- **SOURCE INFORMATION**:
------------------------------------------------------------

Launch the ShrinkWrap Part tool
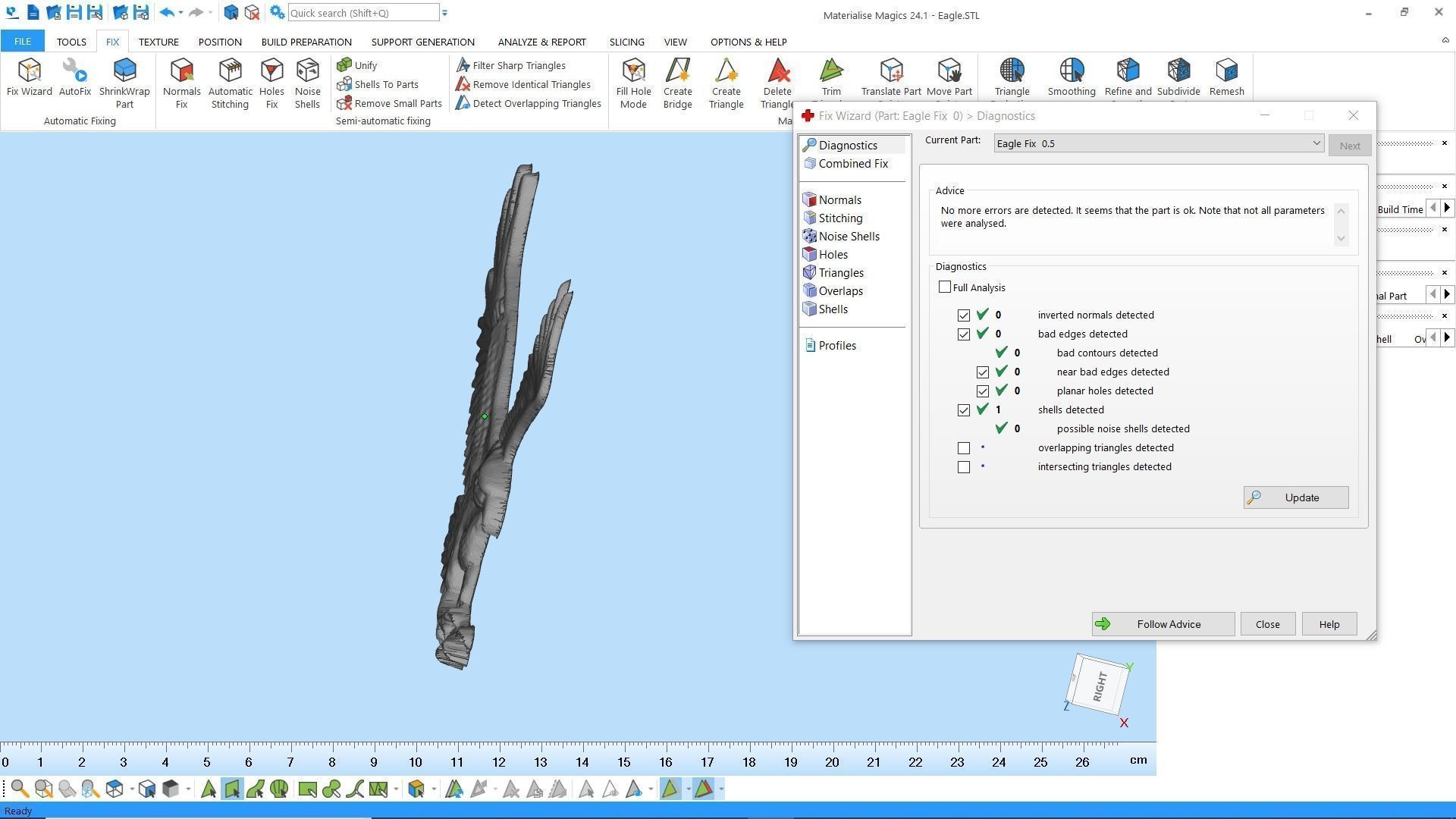This screenshot has height=819, width=1456. (124, 83)
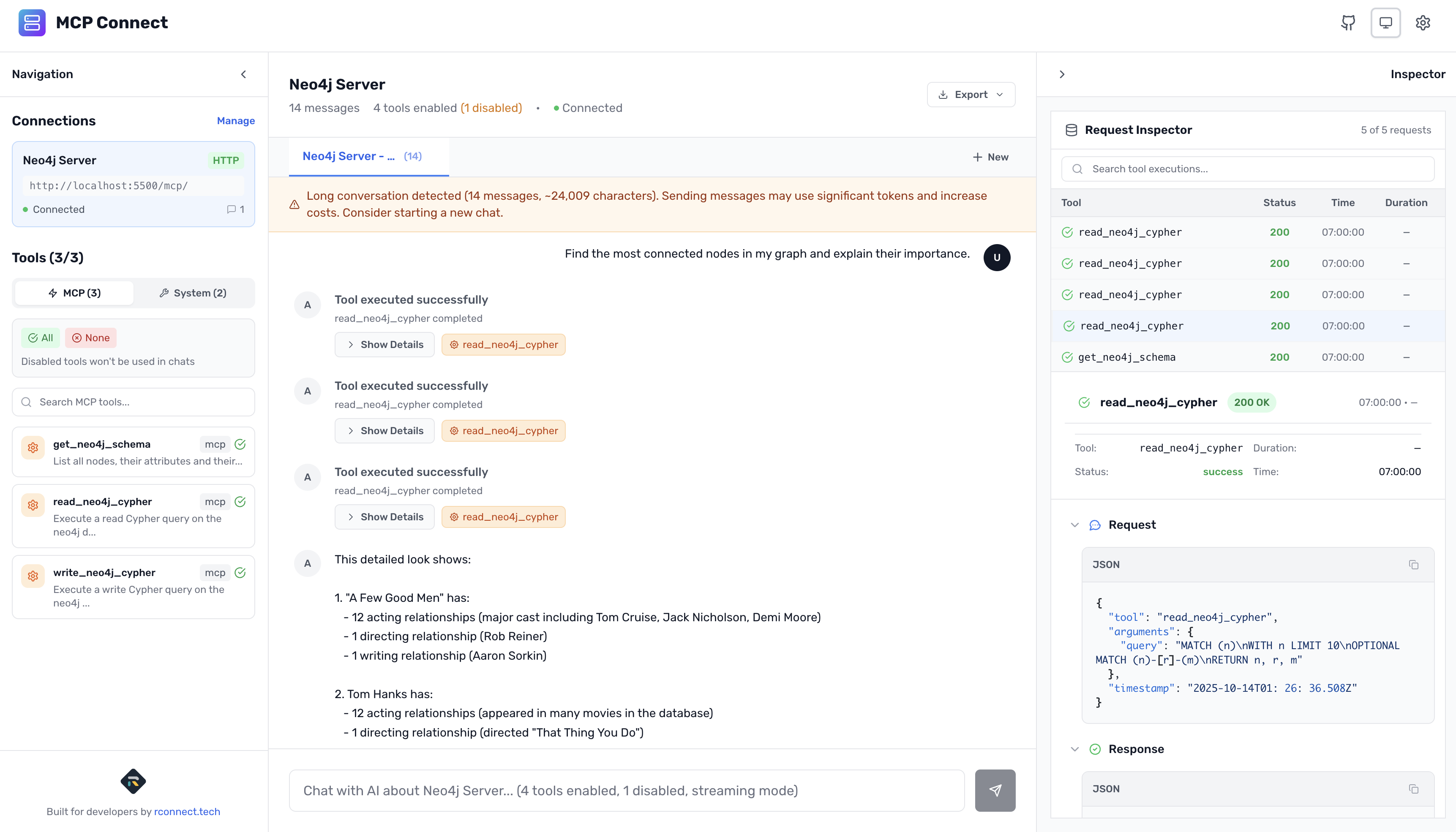Send a chat message with the paper plane icon
Viewport: 1456px width, 832px height.
[995, 790]
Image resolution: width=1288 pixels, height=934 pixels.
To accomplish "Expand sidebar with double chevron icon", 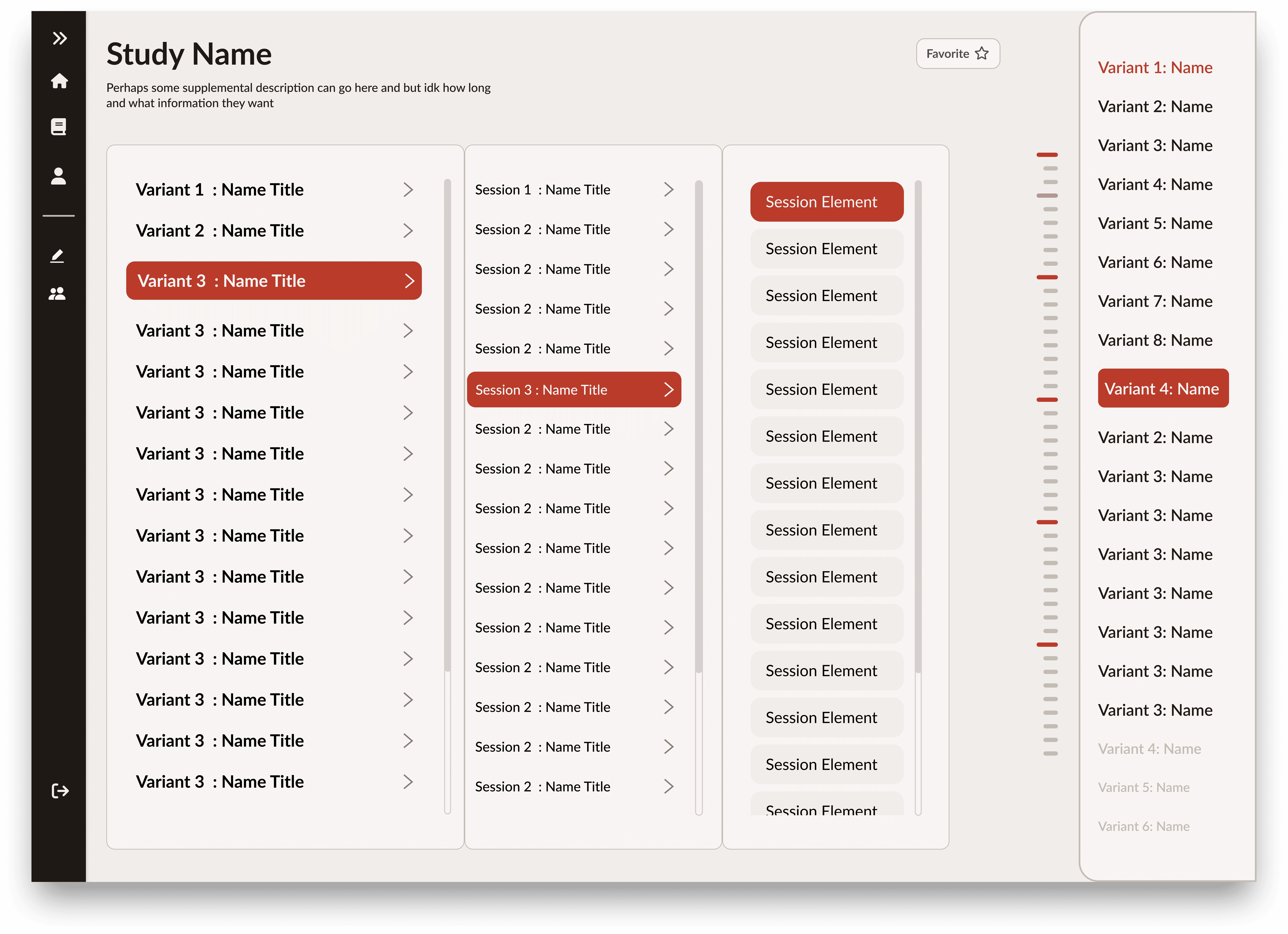I will pos(60,38).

------------------------------------------------------------

- **WORK TO BE COMPLETED**:
Please reproduce the entries above exactly, from their first line to the line holding "Image resolution: width=1288" inclusive, and nothing else; the pictures stay out.

- **SOLUTION FOR THIS EXERCISE**:
Launch the ShrinkWrap Part tool
This screenshot has height=819, width=1456. (124, 83)
Send a chat message with the paper plane icon
Viewport: 1456px width, 832px height.
[995, 790]
Image resolution: width=1288 pixels, height=934 pixels.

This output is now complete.